Montebello Jonico, scuolabus fermo a inizio anno: l’appello dell’associazione Democrazia e Libertà

Autore Redazione Web | lun, 15 set 2025 11:37 | Montebellojonico Scuolabus

Zampaglione: “Disagi per studenti e famiglie, il servizio va riattivato subito per garantire il diritto allo studio”

"Il sottoscritto Fabio Giuseppe Zampaglione, Presidente dell'Associazione Democrazia e Libertà - Uniti per Montebello Jonico, con la presente rende note le problematiche inerenti il servizio in oggetto, segnalate da diversi cittadini del Comune di Montebello Jonico.
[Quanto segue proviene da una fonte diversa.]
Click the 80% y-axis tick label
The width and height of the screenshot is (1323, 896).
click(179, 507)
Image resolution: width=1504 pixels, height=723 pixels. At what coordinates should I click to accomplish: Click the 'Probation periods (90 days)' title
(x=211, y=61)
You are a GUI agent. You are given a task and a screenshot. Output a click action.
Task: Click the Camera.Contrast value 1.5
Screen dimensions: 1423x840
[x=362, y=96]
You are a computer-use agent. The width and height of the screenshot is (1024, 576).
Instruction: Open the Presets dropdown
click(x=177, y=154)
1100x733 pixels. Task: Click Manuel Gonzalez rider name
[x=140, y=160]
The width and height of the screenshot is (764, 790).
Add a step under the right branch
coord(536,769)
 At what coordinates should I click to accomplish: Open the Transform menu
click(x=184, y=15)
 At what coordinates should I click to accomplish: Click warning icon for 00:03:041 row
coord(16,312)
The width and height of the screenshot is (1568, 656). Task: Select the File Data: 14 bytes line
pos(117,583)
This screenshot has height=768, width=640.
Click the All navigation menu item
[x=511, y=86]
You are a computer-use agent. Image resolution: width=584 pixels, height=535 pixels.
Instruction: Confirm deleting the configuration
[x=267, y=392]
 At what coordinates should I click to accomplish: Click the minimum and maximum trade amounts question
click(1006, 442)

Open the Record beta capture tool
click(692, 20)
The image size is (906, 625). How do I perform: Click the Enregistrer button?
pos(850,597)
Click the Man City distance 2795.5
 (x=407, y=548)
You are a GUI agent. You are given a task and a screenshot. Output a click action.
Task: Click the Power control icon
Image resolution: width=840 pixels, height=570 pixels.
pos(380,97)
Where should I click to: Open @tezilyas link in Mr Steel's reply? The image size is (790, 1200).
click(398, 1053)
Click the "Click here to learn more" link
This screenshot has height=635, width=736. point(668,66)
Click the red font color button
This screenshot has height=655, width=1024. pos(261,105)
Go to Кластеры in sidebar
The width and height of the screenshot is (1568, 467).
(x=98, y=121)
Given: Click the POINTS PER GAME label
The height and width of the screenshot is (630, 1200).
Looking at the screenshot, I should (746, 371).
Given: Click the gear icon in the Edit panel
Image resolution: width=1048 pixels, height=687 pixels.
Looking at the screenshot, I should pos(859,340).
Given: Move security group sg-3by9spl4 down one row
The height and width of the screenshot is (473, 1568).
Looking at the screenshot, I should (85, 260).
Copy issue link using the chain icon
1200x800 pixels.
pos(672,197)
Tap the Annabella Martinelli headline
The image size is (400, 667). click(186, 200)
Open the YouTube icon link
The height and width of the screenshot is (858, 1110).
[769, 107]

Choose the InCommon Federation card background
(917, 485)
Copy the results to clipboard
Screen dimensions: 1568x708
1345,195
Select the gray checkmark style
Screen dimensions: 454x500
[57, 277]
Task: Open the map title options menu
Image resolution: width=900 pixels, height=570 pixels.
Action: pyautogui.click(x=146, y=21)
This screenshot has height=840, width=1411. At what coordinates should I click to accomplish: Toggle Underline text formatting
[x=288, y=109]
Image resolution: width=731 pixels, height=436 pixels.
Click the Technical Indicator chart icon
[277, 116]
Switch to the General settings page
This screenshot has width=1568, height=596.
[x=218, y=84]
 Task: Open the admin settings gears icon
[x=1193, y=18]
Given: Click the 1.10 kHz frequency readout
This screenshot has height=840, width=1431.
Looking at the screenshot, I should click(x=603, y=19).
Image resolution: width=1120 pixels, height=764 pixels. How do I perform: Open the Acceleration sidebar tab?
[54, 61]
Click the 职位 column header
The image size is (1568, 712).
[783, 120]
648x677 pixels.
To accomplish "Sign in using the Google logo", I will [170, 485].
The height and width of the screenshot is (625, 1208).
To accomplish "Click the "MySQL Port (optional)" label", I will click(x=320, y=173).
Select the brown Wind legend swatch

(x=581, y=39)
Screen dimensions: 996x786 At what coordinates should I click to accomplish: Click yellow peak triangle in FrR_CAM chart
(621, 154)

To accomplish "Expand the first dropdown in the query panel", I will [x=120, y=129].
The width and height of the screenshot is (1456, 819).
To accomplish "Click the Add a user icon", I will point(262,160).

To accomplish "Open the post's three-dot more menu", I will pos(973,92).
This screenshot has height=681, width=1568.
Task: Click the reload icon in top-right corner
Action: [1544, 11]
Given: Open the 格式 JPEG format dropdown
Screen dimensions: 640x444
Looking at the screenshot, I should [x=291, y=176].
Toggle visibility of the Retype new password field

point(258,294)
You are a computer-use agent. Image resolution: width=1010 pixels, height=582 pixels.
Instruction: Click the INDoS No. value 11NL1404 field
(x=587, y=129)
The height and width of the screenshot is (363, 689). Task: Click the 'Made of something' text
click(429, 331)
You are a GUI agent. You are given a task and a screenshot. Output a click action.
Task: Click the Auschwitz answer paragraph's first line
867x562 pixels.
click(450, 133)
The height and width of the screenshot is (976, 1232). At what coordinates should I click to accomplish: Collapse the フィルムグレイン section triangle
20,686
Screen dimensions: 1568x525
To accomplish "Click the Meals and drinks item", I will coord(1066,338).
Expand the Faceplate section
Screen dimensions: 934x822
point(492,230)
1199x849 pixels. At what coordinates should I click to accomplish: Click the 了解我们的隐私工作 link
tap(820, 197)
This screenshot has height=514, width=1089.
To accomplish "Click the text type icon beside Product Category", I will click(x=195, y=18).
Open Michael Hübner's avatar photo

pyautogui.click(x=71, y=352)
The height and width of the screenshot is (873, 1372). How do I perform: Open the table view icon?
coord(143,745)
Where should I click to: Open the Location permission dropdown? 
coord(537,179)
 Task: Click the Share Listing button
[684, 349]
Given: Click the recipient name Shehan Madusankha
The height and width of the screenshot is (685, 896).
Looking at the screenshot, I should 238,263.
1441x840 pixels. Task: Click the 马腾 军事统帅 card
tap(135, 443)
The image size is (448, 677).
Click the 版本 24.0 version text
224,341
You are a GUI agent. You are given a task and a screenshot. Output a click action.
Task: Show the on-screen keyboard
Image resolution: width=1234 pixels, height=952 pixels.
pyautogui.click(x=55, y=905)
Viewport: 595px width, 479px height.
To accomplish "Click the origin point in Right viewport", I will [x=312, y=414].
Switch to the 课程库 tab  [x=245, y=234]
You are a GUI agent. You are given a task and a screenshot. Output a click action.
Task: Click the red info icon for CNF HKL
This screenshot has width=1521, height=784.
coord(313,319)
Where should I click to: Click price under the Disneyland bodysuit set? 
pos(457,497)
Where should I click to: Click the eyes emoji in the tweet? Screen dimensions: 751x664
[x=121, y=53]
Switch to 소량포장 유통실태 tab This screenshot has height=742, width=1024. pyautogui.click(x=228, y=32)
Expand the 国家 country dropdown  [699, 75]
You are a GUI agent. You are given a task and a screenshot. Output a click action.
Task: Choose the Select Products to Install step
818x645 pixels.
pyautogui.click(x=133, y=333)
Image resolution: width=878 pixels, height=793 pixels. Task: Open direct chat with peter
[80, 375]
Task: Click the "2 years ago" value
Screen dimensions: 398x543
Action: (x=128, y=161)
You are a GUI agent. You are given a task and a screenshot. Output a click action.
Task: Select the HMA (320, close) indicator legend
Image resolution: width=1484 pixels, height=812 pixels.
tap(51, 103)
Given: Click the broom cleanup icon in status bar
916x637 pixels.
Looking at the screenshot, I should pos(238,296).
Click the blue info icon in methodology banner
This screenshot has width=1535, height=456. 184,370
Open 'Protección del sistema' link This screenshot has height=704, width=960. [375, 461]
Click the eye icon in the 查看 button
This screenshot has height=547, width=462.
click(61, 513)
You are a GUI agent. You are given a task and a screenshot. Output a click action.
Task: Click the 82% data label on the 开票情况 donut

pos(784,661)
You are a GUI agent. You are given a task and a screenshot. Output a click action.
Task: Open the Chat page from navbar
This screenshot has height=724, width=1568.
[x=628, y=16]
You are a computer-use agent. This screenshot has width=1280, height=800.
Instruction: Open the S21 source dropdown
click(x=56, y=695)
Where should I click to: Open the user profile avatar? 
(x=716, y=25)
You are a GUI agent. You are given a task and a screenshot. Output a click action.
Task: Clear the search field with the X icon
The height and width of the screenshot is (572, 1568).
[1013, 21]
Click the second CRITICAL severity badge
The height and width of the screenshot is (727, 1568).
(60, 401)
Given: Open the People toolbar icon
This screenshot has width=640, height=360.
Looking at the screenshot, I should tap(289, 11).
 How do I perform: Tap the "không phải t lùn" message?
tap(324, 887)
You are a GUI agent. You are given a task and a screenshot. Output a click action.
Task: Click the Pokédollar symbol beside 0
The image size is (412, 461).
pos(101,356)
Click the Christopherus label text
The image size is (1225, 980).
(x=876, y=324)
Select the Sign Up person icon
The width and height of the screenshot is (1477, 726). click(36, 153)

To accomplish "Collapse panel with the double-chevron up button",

Oggi l’Istituto Comprensivo Montebello Jonico – Motta San Giovanni ha riaperto i battenti per l’avvio del nuovo anno scolastico 2025/2026 e come quasi ogni anno il servizio scuolabus è rimasto fermo ai box, per una serie di problematiche che si sarebbero potute risolvere prima dell’inizio dell’anno scolastico.

In virtù della vastità del territorio montebellese e per la diversa dislocazione dei plessi che ospitano le diverse categorie scolastiche, il raggiungimento di dette strutture da parte dei nostri giovani studenti non è affatto semplice. Per poter garantire la regolare fruizione dei servizi scolastici, obbligatori per legge, e garantire così il diritto alla studio il servizio scuolabus è considerato prioritario per attuare l'uguaglianza sostanziale degli studenti", lo afferma in una nota Il Presidente dell’Associazione Democrazia e Libertà – Uniti per Montebello Jonico.

"Le diverse normative in materia di trasporto scolastico obbligano i Comuni a garantire il servizio come diritto allo studio, specialmente per i più piccoli e per gli studenti con disabilità, con possibilità di gratuità o partecipazione alla spesa in base al reddito. In particolare i Comuni sono responsabili del trasporto degli alunni della scuola dell'infanzia, primaria e secondaria di primo grado, inoltre dovrebbero garantire la presenza di un accompagnatore per i bambini della scuola dell'infanzia e della scuola primaria", prosegue la nota.

"Alla luce di quanto esposto si chiede di riattivare al più presto il servizio scuolabus, al fine di garantire il diritto alla studio dei nostri ragazzi/e senza creare ulteriore disagio a quelle famiglie che non hanno la possibilità di sopperire a tale mancanza. Una volta ripristinato il sevizio scuolabus si chiede altresì che sia strutturato in modo tale da poter garantire, continuità, sicurezza e l’arrivo in tempio accettabili presso i vari plessi, così da non dover far perdere ore e ore di lezione agli alunni", conclude Zampaglione.